▸ EXERCISE DIRECTIONS
Copy every line from the records below that holds the word "target".

Collected data

┄┄┄┄┄┄┄┄┄┄

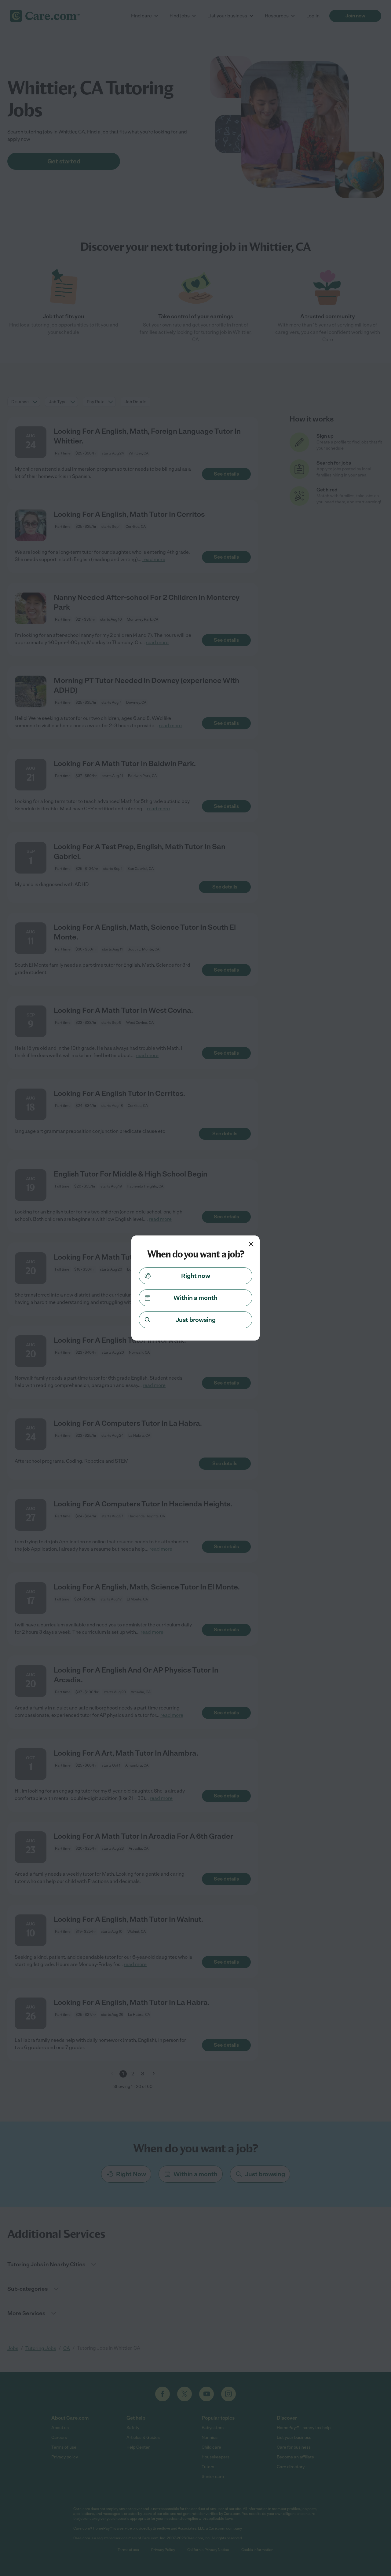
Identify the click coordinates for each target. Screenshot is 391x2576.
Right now (195, 1275)
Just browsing (196, 1319)
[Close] (251, 1244)
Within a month (195, 1297)
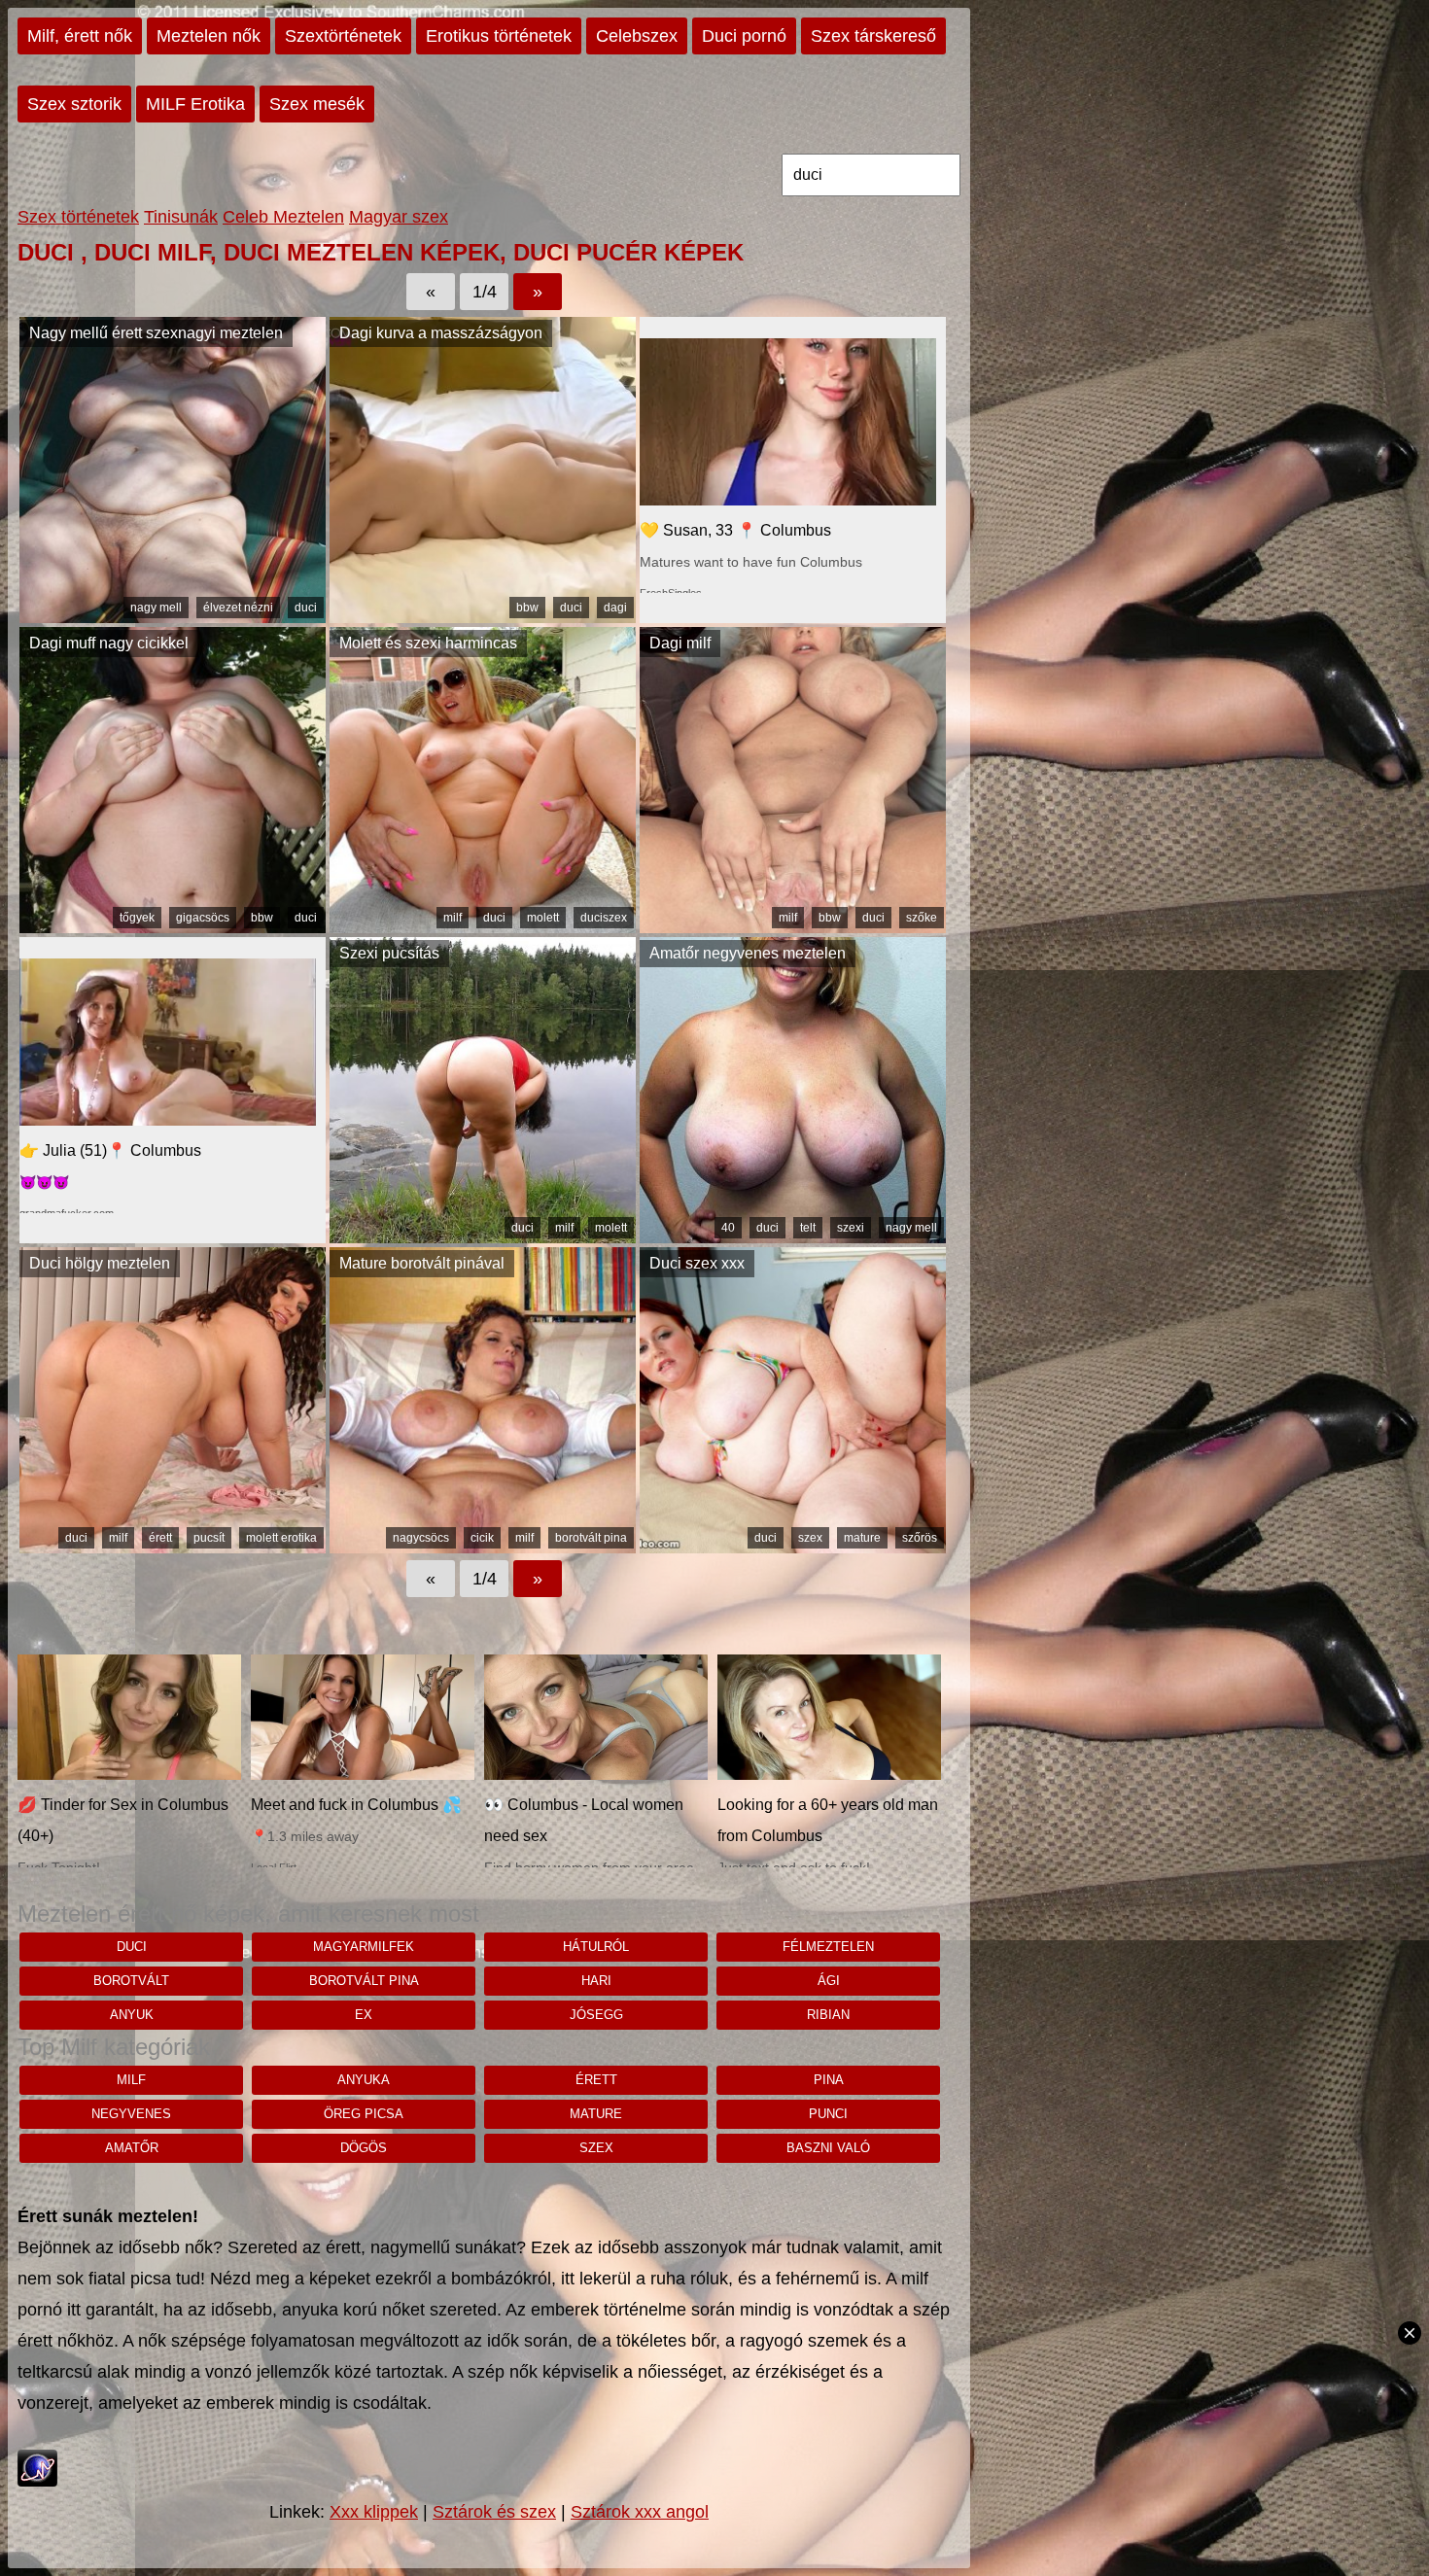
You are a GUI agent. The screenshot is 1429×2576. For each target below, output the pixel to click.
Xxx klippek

┄┄┄┄┄┄┄┄┄┄

▸ TASK SOLUTION
Identify the click coordinates for each target. Screenshot is 391x2576.
You are a GUI agent. The screenshot is 1429×2576. For each target below, output the pixel to click.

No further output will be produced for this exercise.